▸ **SOURCE DOCUMENT**
Last July, PayPal (Nasdaq: PYPL) was trading for $308 per share.
Today, it’s trading at a quarter of that price – having declined a stunning 73% in less than a year.
With that kind of share price collapse, you would think that PayPal’s business must be struggling.
It isn’t. Not at all.
In fact, the pandemic era has been a blessing for PayPal.
COVID-19 accelerated the preexisting long-term trends that had been driving PayPal’s earnings growth for years.
The first trend I’m referring to is the growth in market share of digital payments versus cash.
The second trend I’m talking about is the rise in transactions completed virtually versus those taking place in person.
Temporary lockdowns and the desire to avoid possible COVID-19 exposure forced people to make transactions in the digital realm.
In doing so, they got more comfortable with it.
By all metrics, PayPal has taken a giant leap forward since the beginning of the pandemic.
Notably, PayPal increased its operating income by 54% from the end of 2019 to the end of 2021.
But guess what?
With the recent slide in PayPal’s shares, the stock is now trading below where it was before all of its COVID-19-era growth occurred.

▸ **DATA EXTRACTS**
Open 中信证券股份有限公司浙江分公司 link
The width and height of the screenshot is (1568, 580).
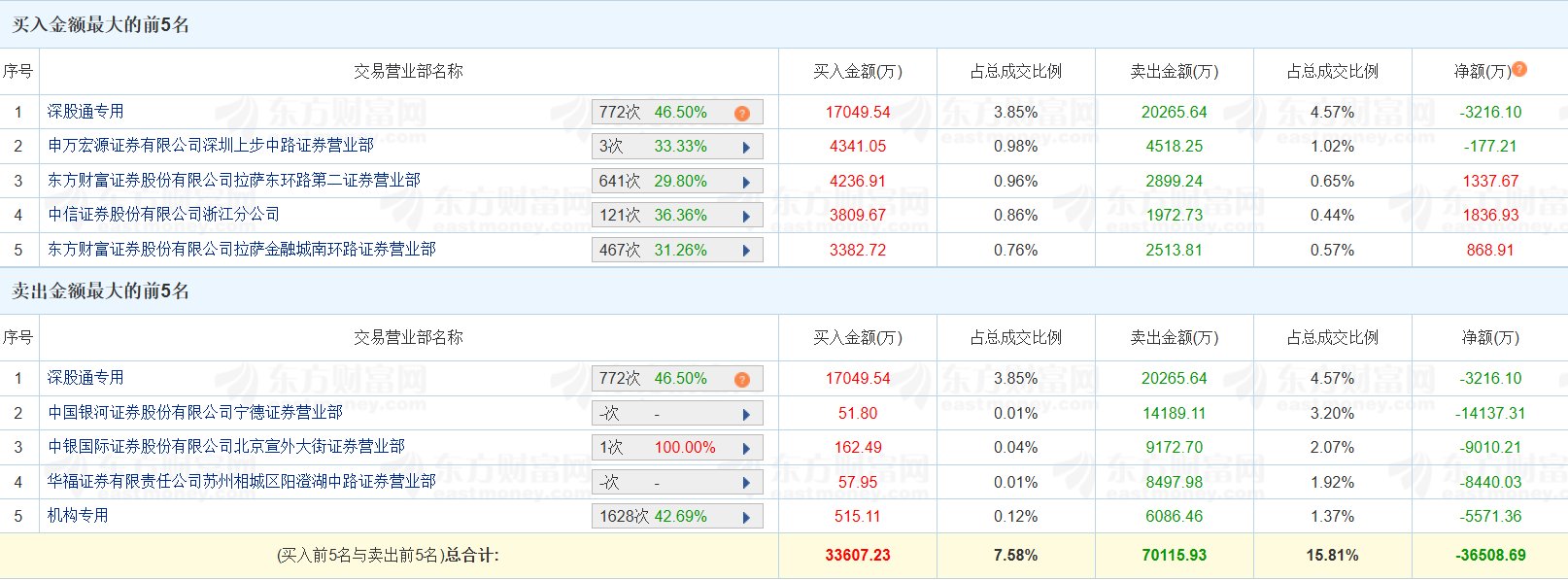(x=164, y=215)
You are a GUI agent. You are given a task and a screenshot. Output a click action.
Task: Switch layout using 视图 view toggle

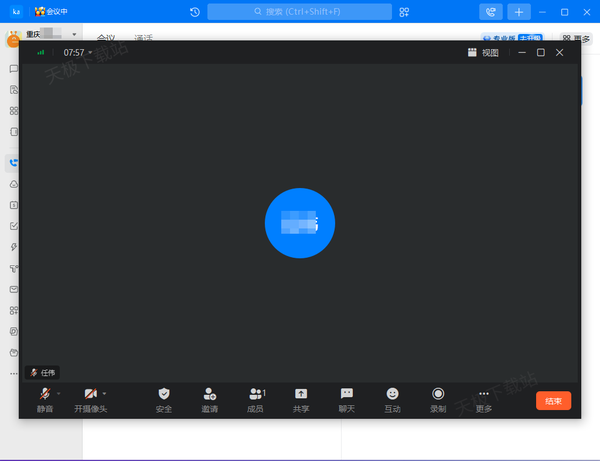[x=483, y=52]
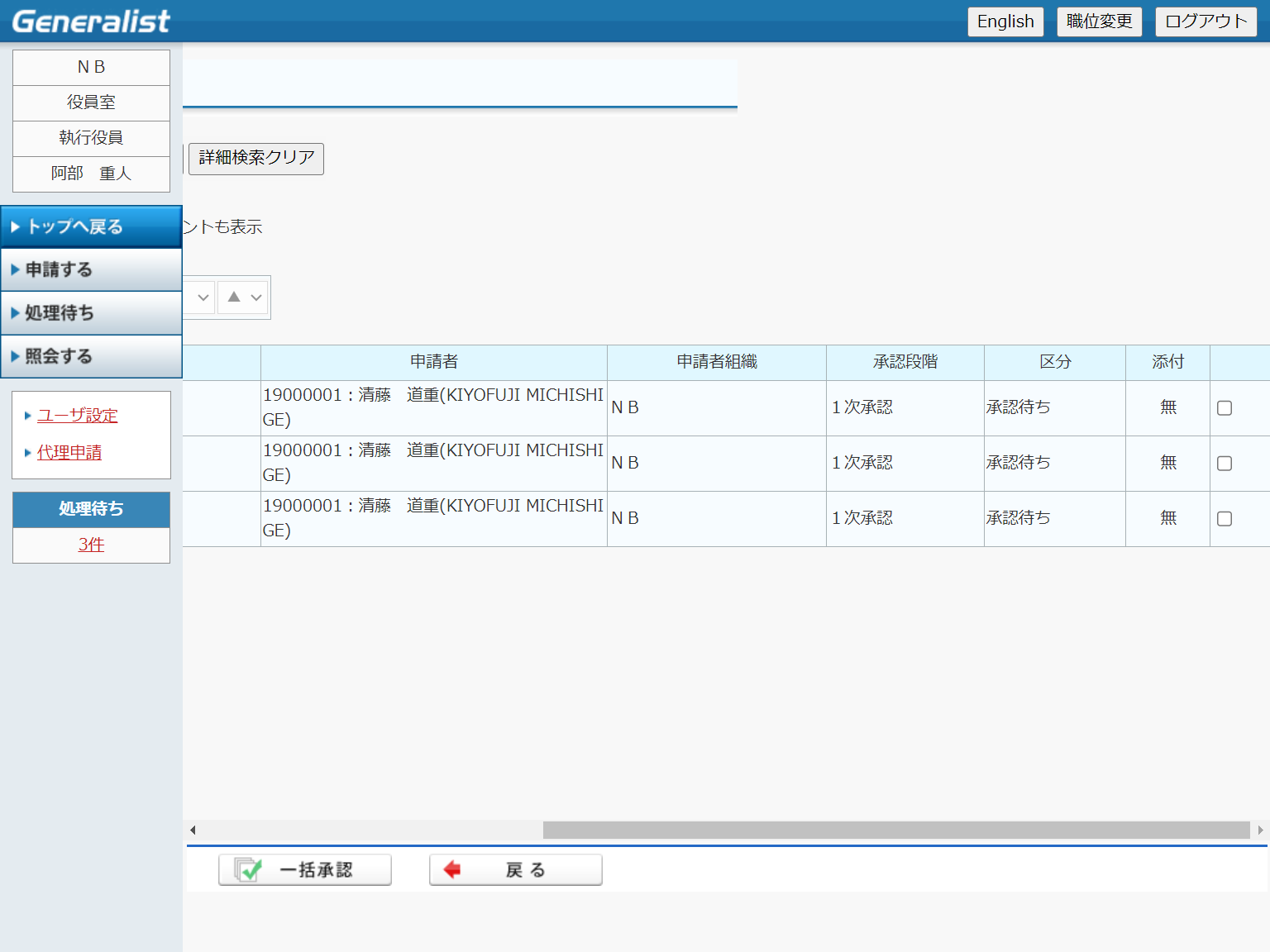
Task: Tick the first row's checkbox
Action: pyautogui.click(x=1225, y=408)
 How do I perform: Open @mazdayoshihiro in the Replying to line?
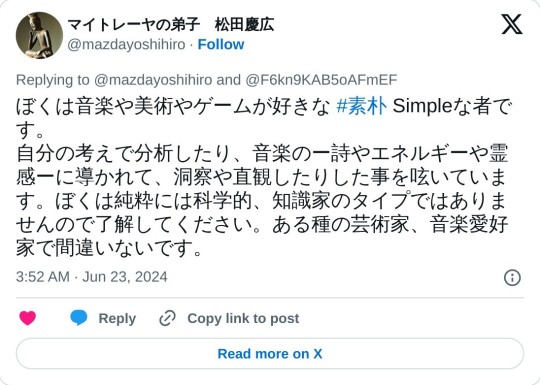tap(153, 80)
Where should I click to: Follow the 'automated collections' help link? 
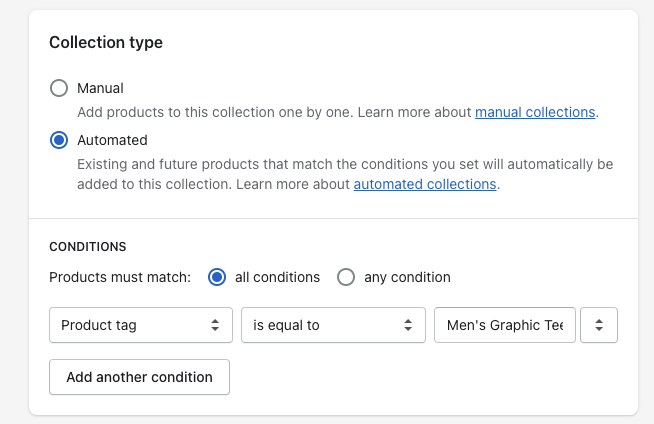(x=425, y=184)
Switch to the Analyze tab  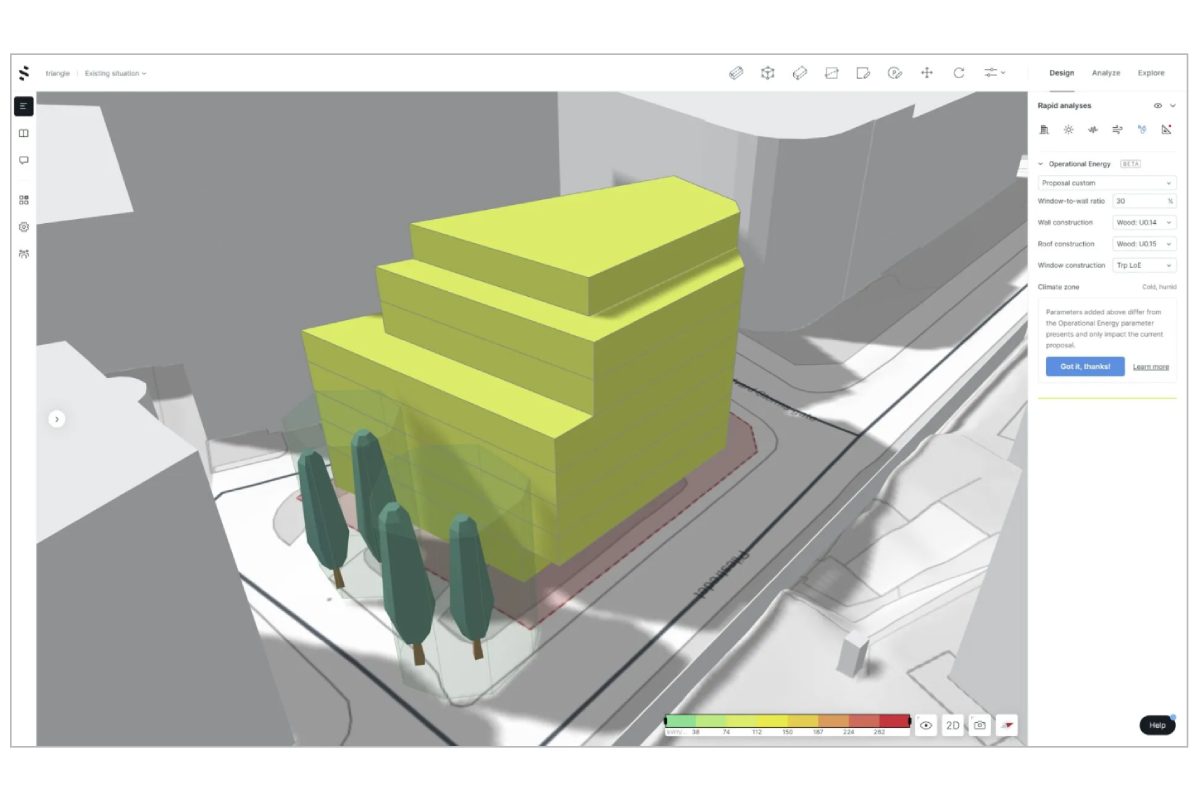[1105, 73]
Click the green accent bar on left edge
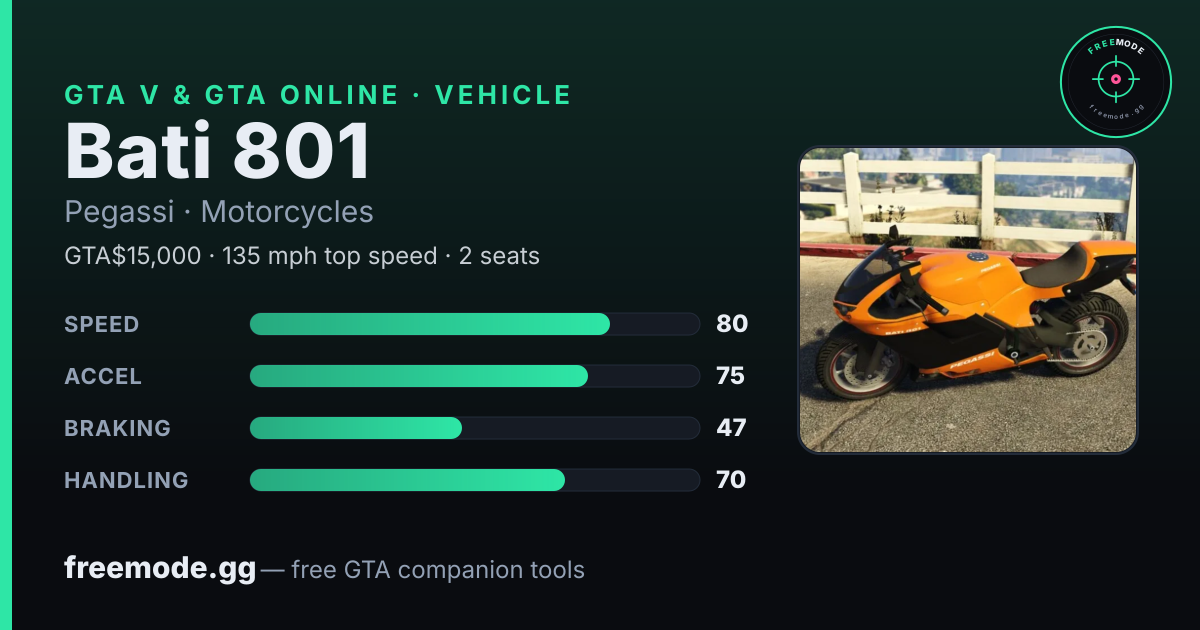 coord(5,315)

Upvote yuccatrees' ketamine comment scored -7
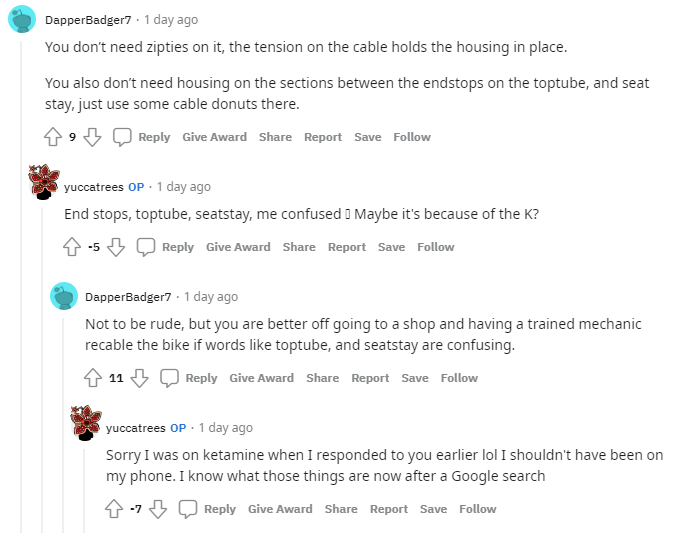(x=115, y=509)
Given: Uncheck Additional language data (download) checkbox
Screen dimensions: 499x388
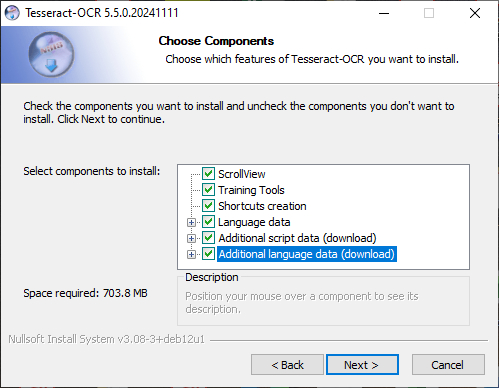Looking at the screenshot, I should (208, 254).
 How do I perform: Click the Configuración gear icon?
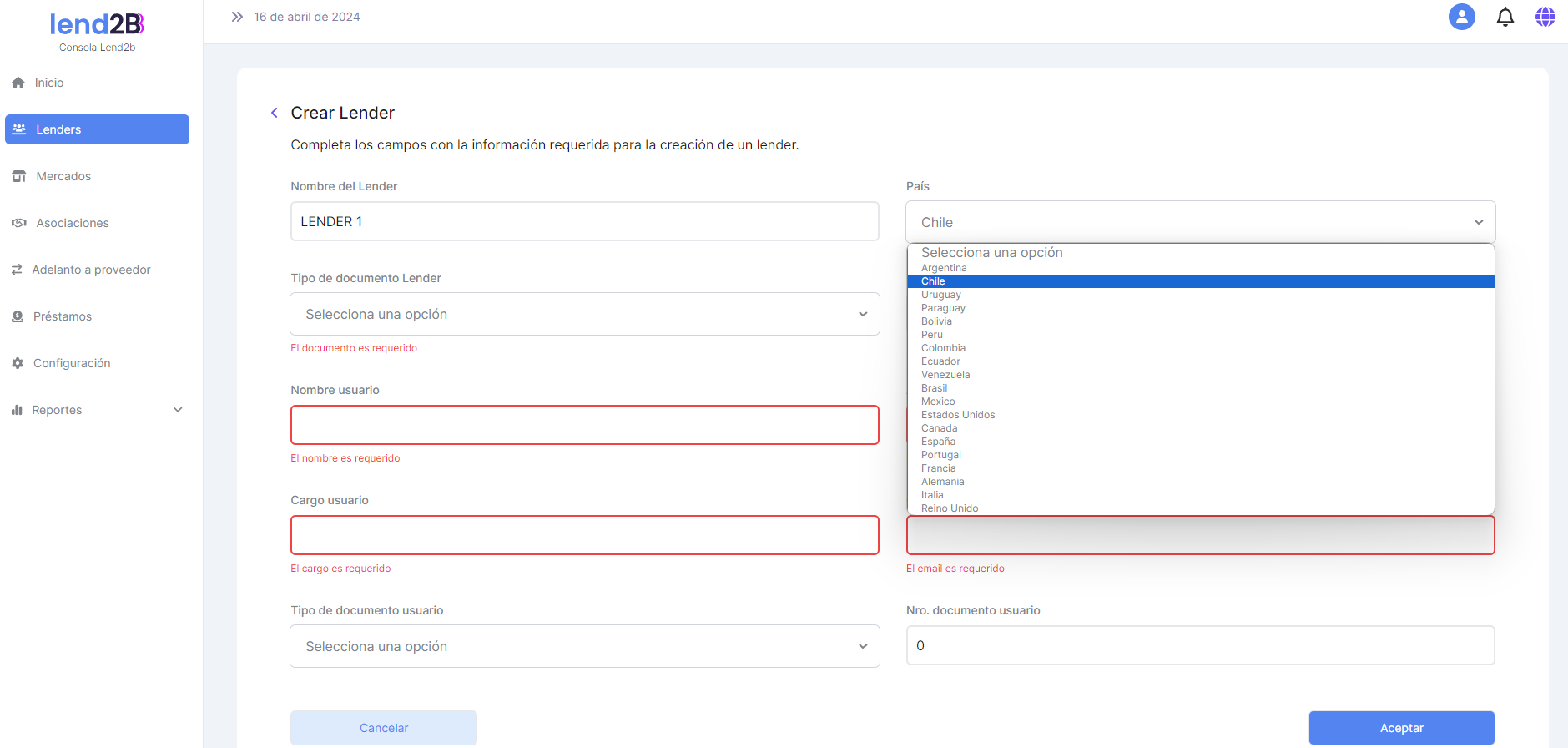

▸ **STUDY QUESTIONS**
1. Transcribe the passage of the PayPal article starting at "With that kind" and ending at "payments versus cash.".
2. Answer these questions using the PayPal article:
(a) What was PayPal's share price last July?
(b) By what percentage had the stock declined in less than a year?
(c) By how much did PayPal increase its operating income from the end of 2019 to the end of 2021?

▸ **RESPONSES IN ORDER**
1.
With that kind of share price collapse, you would think that PayPal’s business must be struggling.
It isn’t. Not at all.
In fact, the pandemic era has been a blessing for PayPal.
COVID-19 accelerated the preexisting long-term trends that had been driving PayPal’s earnings growth for years.
The first trend I’m referring to is the growth in market share of digital payments versus cash.

2.
(a) $308 per share
(b) 73%
(c) 54%